Una delle più visitate attrattive turistiche di Chengdu è la Giant Panda Breeding Research Base, che si trova circa 10 chilometri a nord del centro cittadino. Questo centro di ricerca, che ospita quasi 50 esemplari di panda gigante e panda rosso, concentra i propri sforzi nella creazione di condizioni confortevoli alla riproduzione di questi animali, notoriamente poco inclini all’accoppiamento. Nel museo annesso al sito sono state allestite alcune mostre dettagliate sull’evoluzione, i comportamenti abituali e gli habitat dei panda, oltre che sugli sforzi profusi per la conservazione di questa simpatica specie.

Il clima è subtropicale umido e monsonico, caratterizzato da inverni non particolarmente freddi e da estati lunghe e molto calde. Tra i mesi di dicembre e febbraio le temperature oscillano mediamente tra 3 e 8 gradi, mentre in estate, tra giugno e agosto, i valori salgono fino ad essere compresi tra 25 e 29 gradi, con occasionali picchi di poco superiori ai 30. Le precipitazioni sono scarse per quasi tutto l’anno eccezion fatta per i mesi di luglio, agosto e in parte settembre, quando possono cadere fino a 250 mm di pioggia ciascuno. I periodi migliori per visitare la città coincidono con la primavera e l’autunno, stagioni contraddistinte da condizioni atmosferiche stabili e da temperature miti.

L’Aeroporto di Shuangliu sorge 18 chilometri a ovest della città ed è collegato da numerosi voli con tutte le maggiori città cinesi; tra le principali destinazioni nazionali raggiungibili direttamente da Chengdu ci sono Pechino, distante 2 ore e mezzo, Dalian, Shangai, Xi’an e Kunming.
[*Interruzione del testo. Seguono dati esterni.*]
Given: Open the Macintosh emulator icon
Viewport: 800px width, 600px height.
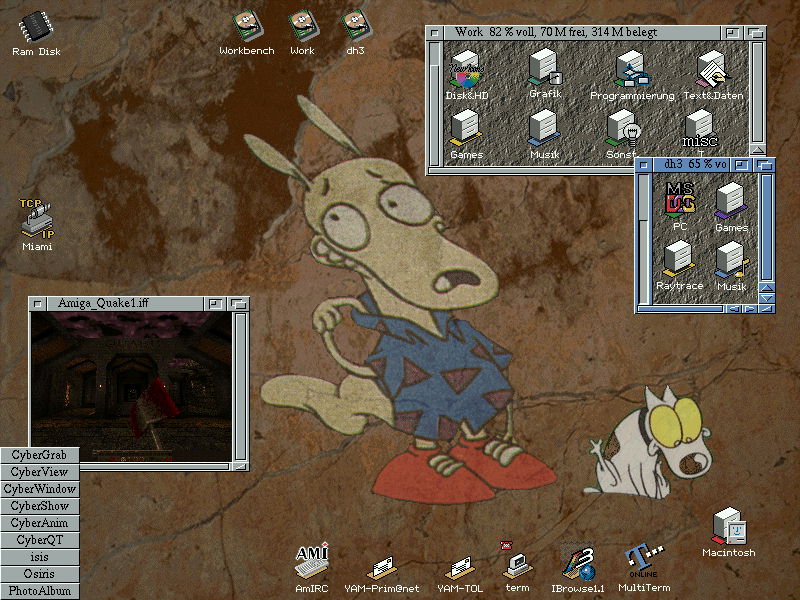Looking at the screenshot, I should [728, 528].
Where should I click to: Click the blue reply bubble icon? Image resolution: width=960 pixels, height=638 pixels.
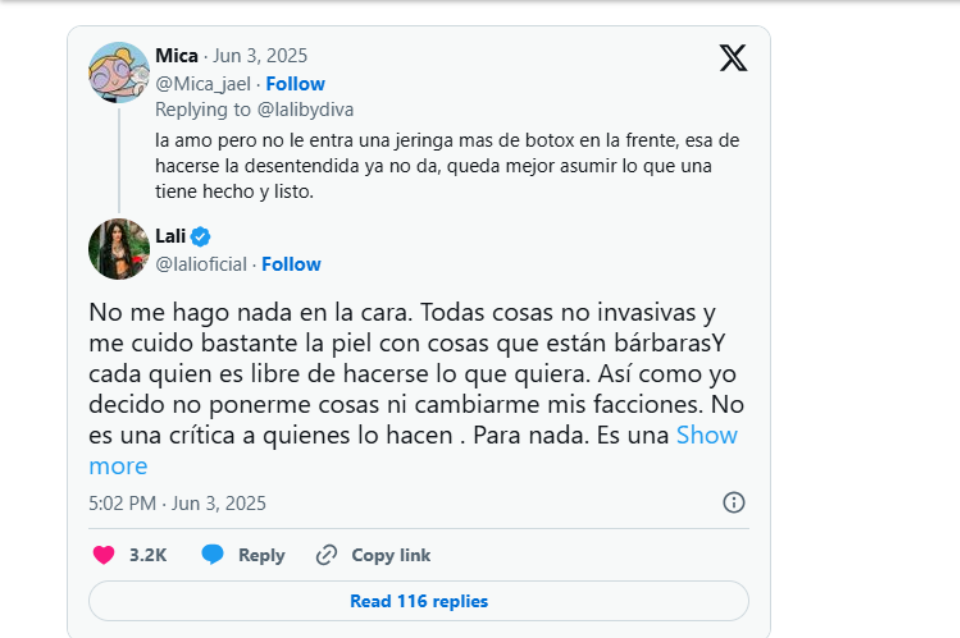(x=212, y=555)
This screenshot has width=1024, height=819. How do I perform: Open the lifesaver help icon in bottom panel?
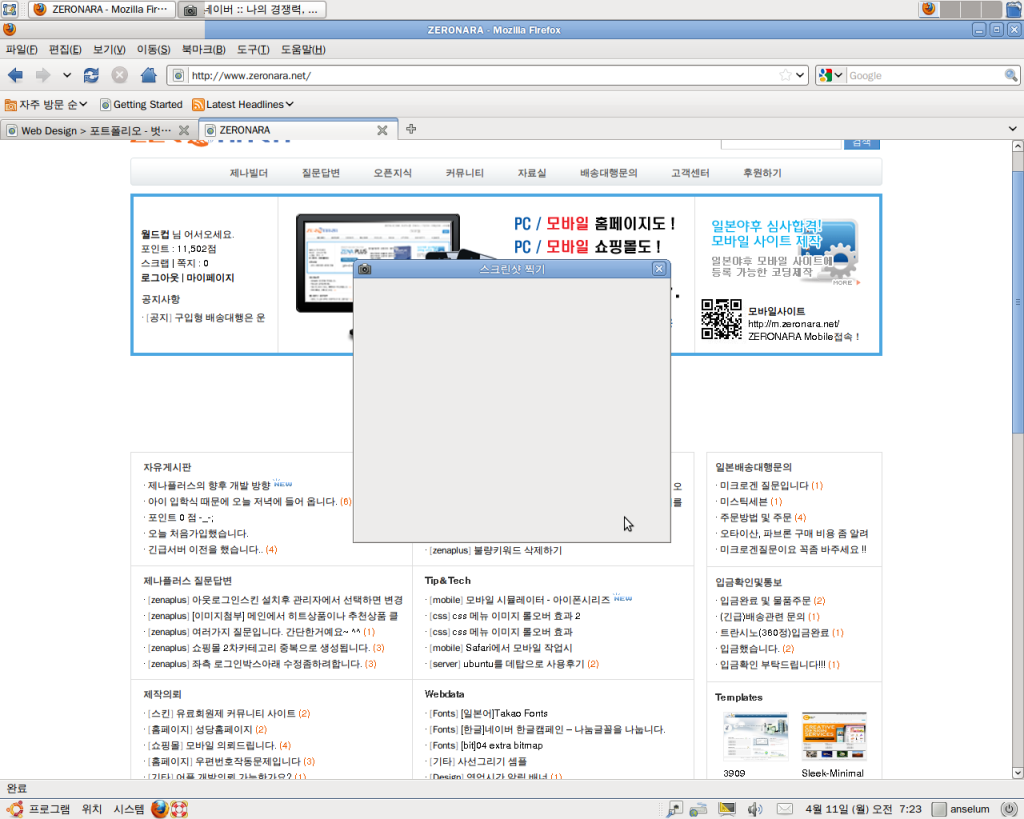[x=180, y=809]
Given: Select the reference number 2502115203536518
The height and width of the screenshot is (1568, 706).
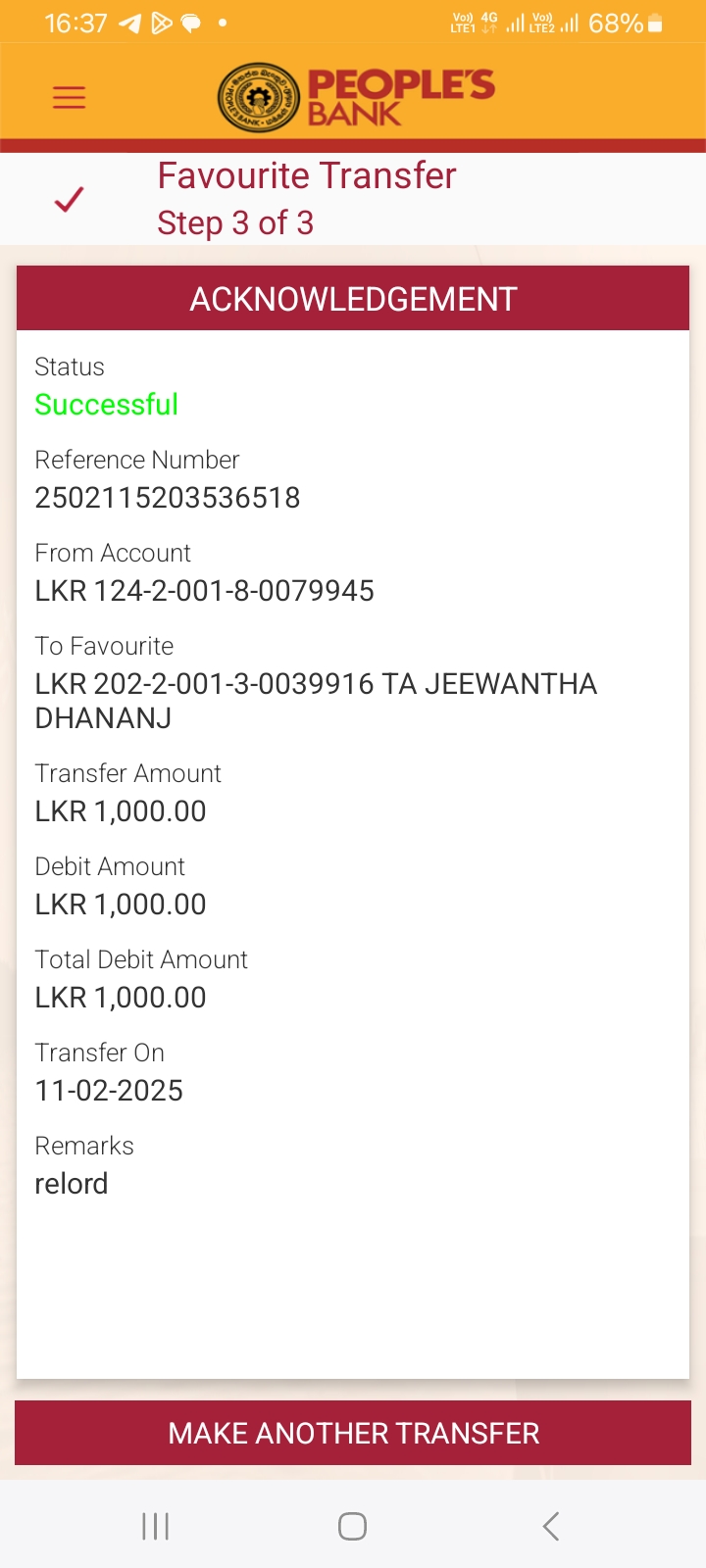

La stazione ferroviaria più importante è la Stazione Nord, da cui partono quotidianamente bus diretti a Kunming, Emei, Chongqing, Pechino e Xi’an, mentre Xinnanmen, ufficialmente denominata Tourism Passenger Transport Centre, è la principale autostazione, con servizi per la maggior parte delle destinazioni del Sichuan. I trasporti urbani sono regolati da numerose linee di autobus, anche se il traffico è spesso congestionato, così che sono molti quelli che decidono di muoversi in bicicletta nonostante l’aria ai limiti della respirabilità a causa dell’inquinamento.